WaPo reports that the Senate Intelligence Committee is releasing some details from key pre-Iraq-War intelligence assessments (performed at our taxpayer expense) which demonstrate that the Bush Administration was flat-out warned about a lot of the post-invasion consequences that have come to pass vis a vis an insurgency and post-invasion chaos; indeed, if the reports are glaringly wrong in anything, it was in their somewhat optimistic assessment that Iraq rebuilding could be well underway and hence the insurgency should be subsiding by now.
Well, no plan is perfect, as they say.
Sen. Kit Bond (R-Mo) is not incorrect by pointing out that prognostication is hardly an exact science. But obviously, not even the most basic of post-war planning was done by this Bush Administration, and again, anticipating the best case scenario and "planning" for that is what stupid people and small children do; grown-ups understand that life is rarely like that, and proper planning prevents poor performance. Part of this was because of the political sell-- the insanely stupid overselling of the benefits of a war and underselling of the costs. But part of it was just stupid people (and yes, Gen. Tommy Franks, and Doug Feith, I mean you) and crazy people (and yes, Rummy and Wolfowitz, I mean you) getting together, to do something so remarkably catastrophic because it was both crazy AND stupid. And all under the direction of someone crazy and someone stupid.

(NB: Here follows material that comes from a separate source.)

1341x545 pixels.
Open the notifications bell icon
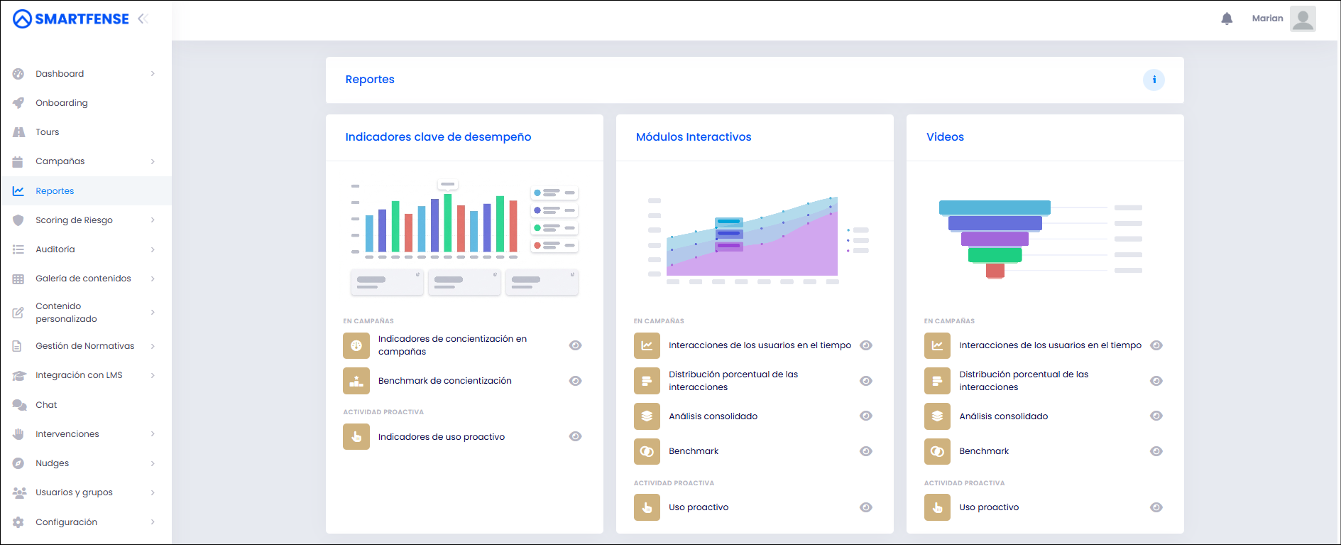[1227, 18]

And there we have it. And this is the fundamental problem with the whole Iraq funding "debate". You see, now, over four years later, fools like me, who only happened to be right on absolutely everything for exactly the right reason, can point out to so-called "liberal hawks" and fence-sitters and so forth, many of whom now have buyers' regret about the damned war they supported (in many cases for fantasy reasons like "it will somehow help Israel", "Saddam is the new Hitler" and so forth)... that they forgot that the war wasn't going to be conducted in some ideal world by super-men. It was going to be conducted in this world, by Don Rumsfeld's Pentagon, by generals who had survived his purge (Eric Shinseki, for example, did not, because he insisted on saying the correct amount of troops needed for the adventure), and by George W. Bush's Karl Rove-driven political/propaganda machine, and under the irrational ideological shop of Dick Cheney... Get the picture?

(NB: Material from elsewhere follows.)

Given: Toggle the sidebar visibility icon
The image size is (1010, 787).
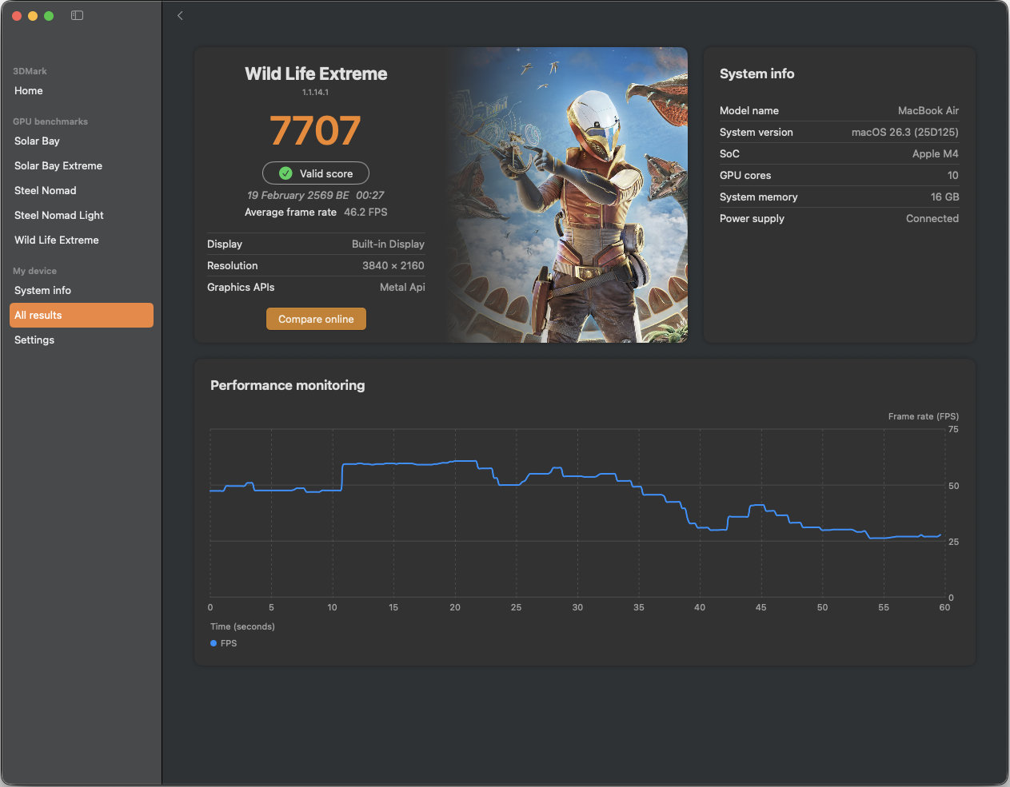Looking at the screenshot, I should click(x=77, y=16).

In March of 2003, just as now, anyone capable of objective observation knew that the Bush Administration had pretty much dropped the ball on dealing with AQ-- while the 9-11 plot could have happened against the most diligent and effective counter-measures, we had... far less than the most diligent and effective counter-measures were actually put in place. Indeed, the President's response to desperately concerned CIA briefers was "you covered your ass." Similarly, the stunning and decisive victory over the Taliban was allowed to be undermined by letting OBL and AQ leadership by and large escape, and by failing to consolidate the win by allowing Afghanistan to backslide into chaos-- and this was all clear by early 2003.
In short, this was hardly the Administration to trust with a blank check over something infinitely harder-- like taking on a substantially harder nut to crack like Iraq, something that Bush II denizens like Dick Cheney and Colin Powell were not willing to do a mere dozen years earlier when they worked for Bush Pere.
And yet... so many were willing to go along this time, still in the irrational post-9-11 haze. And here we are now, in a position with no real good options. Indeed, the Grey Lady, always a fan of the war and indeed one of its key boosters (despite the minstrel's tears often shed by its irrelevant editorial page), today has an article noting that most Iraqi officials and citizens believe violence and strike will increase if American forces leave Iraq. You think? Hobson's choices become that much worse when nobody understands anything; just as most Americans (to be fair, I don't believe that "support for the Iraq war" was ever overwhelming; in the early days, it may have been a bare plurality) didn't give two-s***s about debating the merits of the undertaking, simply assuming that Saddam Hussein had personally ordered the 9-11 attacks and was working on nuclear weapons for his follow-up... no one, really, is thinking about the consequences of just getting out.
"Both sides" are not fully rational at the moment-- either those accusing the other side of treason and surrender, or the "time-table" crowd, who just wants American casualties to end, and has no idea of the consequences of abandoning Iraq to its fate under the present circumstances. (As I intimated here, of course, all our options just happen to be bad, but that's just part of having an inadequate national understanding, is it not?) Those of us who were right all along... well what can we do? Not even the Congress we helped elect that we thought could change things... is willing to.
So there you are. While the Bush Administration loved to kick the intelligence community around, blaming it for its inadequacy in predicting the 9-11 attacks or in overstating the Saddam WMD threat... by and large, our intelligence community is still staffed by and large by competent career professionals who are well-trained, well-educated, and trying to do a decent job. That there are times when it is politically convenient to ignore their work, and then blame them for the mistakes of politicans, does not make their work less important... and when they are right, as they often are, well... what else can you say?
And that's just it. A perennially "positive attitude" may play well to an all-too often half-witted electorate... but if it means failing to acknowledge potential problems resulting from policies and making appropriate adjustments and contingency plans... that's both crazy and stupid.